Update the listing from "Task: Select the 村 (village) label tile" through "will tap(599, 260).", swapping "Recommended extensions" for "Installed extensions" and leaving everything else untouched; return only those lines.
* start DATA RECORDS *
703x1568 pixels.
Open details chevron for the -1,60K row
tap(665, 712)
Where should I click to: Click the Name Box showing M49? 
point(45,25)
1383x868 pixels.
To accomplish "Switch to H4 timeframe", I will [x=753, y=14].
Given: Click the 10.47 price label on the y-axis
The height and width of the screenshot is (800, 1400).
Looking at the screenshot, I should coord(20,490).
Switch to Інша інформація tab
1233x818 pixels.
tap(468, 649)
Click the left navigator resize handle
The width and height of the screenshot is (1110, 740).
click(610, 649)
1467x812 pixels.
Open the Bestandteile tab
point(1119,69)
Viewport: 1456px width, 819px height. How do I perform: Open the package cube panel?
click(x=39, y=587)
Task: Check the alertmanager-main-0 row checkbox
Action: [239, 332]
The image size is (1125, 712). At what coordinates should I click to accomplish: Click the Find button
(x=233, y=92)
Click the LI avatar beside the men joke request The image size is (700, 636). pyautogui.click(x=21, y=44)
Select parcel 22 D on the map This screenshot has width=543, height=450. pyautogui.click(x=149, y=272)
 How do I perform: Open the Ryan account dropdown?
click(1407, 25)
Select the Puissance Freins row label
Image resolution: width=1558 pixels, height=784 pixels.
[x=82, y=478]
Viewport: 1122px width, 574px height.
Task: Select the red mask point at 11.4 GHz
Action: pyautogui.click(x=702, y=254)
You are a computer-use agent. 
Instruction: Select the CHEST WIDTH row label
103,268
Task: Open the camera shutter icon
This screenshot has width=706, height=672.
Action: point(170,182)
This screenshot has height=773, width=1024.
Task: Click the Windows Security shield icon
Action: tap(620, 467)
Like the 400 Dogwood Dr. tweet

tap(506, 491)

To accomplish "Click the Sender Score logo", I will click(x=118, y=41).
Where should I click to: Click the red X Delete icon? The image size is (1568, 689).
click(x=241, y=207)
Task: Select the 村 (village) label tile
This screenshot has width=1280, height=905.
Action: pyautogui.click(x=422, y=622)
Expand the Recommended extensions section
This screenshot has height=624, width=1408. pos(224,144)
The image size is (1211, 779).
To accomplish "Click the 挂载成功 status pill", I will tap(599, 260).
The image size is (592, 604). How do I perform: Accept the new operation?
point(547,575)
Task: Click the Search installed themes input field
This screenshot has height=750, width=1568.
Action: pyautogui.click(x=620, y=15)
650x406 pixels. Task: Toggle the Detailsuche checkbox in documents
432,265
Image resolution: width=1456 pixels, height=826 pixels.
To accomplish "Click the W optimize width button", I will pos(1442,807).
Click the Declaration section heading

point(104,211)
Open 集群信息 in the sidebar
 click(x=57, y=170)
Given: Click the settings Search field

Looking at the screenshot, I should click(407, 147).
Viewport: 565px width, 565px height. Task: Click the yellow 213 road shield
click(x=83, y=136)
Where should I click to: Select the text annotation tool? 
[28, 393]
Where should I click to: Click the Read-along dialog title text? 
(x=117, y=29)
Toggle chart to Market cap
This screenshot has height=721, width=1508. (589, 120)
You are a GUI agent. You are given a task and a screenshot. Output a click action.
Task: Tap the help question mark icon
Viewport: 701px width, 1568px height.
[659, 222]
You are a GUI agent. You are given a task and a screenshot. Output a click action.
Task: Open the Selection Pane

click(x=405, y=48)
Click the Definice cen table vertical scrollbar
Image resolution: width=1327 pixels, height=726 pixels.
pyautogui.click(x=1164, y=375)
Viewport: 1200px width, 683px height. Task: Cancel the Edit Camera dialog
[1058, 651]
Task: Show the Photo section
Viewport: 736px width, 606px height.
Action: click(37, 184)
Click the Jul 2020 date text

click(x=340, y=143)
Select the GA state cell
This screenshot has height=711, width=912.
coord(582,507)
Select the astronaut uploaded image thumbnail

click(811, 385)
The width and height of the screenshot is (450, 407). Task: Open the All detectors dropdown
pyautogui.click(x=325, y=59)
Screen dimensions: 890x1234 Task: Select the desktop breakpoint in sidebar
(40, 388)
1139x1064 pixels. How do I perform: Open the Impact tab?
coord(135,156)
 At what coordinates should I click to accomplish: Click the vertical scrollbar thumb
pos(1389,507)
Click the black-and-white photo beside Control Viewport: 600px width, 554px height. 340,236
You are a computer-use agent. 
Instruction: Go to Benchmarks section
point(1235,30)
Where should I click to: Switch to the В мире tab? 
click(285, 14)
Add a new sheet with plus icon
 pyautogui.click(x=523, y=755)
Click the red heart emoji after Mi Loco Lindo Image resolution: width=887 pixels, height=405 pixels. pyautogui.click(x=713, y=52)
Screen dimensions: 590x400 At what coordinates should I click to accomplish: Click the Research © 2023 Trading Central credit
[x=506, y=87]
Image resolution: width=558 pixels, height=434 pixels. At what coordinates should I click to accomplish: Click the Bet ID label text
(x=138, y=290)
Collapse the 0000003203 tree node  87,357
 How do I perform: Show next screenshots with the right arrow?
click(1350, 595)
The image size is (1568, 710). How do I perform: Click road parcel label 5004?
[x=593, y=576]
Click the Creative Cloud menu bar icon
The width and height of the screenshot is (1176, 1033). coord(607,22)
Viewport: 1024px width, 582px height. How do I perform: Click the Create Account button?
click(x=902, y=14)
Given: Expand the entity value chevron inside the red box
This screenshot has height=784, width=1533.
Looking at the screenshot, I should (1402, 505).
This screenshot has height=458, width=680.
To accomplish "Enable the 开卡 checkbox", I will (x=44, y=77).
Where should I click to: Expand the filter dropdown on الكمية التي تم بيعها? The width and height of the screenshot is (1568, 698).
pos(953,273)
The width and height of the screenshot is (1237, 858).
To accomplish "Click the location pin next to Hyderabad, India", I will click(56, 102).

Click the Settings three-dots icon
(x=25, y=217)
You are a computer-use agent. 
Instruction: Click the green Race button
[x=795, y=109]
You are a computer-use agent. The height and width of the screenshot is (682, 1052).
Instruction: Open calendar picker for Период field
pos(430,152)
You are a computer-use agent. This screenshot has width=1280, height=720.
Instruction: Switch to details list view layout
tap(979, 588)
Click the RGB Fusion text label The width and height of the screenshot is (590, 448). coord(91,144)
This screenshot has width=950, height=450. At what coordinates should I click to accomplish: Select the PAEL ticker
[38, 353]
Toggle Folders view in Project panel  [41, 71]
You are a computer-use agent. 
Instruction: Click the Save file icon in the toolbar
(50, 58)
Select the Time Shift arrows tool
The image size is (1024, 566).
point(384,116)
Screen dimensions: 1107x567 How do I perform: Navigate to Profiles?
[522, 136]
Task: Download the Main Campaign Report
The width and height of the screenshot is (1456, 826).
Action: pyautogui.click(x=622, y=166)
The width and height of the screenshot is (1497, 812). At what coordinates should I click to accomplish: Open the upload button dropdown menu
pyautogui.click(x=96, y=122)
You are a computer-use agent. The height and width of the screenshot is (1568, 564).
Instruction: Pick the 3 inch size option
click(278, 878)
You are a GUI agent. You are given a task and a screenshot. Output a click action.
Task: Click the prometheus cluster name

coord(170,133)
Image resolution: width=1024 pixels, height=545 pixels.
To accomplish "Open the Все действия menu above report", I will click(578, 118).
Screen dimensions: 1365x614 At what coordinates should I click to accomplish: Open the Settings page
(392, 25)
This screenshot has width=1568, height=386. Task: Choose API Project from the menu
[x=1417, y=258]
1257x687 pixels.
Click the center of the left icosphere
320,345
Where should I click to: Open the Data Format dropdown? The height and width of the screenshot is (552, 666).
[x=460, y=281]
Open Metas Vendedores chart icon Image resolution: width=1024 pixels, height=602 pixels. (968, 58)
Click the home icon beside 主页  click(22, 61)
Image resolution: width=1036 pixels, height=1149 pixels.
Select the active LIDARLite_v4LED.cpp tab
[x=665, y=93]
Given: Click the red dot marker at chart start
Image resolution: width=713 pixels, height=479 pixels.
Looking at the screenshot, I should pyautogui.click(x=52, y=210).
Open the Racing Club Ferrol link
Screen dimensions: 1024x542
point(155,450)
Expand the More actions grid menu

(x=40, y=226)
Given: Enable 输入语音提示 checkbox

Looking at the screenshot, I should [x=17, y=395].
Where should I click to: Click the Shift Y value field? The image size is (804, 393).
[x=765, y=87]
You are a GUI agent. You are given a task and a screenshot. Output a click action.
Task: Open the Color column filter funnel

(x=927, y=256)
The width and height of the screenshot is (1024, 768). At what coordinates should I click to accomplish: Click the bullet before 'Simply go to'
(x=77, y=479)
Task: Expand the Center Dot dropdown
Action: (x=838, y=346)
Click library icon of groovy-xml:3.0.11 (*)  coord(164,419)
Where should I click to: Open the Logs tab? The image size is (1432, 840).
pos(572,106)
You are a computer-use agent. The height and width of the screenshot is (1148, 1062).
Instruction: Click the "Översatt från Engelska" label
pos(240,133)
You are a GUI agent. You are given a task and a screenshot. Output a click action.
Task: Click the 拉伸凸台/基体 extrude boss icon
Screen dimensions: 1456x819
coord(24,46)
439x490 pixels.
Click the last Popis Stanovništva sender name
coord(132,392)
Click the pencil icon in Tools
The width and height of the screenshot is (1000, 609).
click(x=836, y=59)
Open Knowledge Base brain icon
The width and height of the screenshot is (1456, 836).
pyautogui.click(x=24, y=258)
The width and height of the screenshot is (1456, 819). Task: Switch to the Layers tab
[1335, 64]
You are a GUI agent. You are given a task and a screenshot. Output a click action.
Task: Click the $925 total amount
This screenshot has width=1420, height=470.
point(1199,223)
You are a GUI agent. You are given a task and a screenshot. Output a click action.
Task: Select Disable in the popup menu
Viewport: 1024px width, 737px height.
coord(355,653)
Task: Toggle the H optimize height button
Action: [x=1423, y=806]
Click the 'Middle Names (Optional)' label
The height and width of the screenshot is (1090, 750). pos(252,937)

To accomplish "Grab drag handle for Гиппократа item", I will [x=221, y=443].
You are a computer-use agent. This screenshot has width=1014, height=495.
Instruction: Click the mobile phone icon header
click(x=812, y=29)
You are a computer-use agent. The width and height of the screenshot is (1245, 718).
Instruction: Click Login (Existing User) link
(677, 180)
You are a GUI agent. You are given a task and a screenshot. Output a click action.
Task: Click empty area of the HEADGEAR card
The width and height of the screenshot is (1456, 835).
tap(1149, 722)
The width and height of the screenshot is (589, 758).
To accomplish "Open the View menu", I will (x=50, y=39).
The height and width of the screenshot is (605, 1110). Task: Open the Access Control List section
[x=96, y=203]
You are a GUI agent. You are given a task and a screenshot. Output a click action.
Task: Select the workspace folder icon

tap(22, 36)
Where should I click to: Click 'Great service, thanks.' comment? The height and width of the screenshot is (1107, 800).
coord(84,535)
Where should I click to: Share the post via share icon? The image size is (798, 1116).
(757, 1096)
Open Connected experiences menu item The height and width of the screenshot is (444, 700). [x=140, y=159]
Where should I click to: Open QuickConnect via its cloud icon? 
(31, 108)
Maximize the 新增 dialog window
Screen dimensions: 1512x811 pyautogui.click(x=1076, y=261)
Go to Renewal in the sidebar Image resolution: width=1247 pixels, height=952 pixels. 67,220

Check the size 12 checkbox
* end DATA RECORDS *
■ ANSWER BELOW:
Task: Select the 村 (village) label tile
This screenshot has width=1280, height=905.
Action: pyautogui.click(x=422, y=622)
Expand the Installed extensions section
This screenshot has height=624, width=1408. pos(224,144)
The image size is (1211, 779).
To accomplish "Click the 挂载成功 status pill", I will tap(599, 260).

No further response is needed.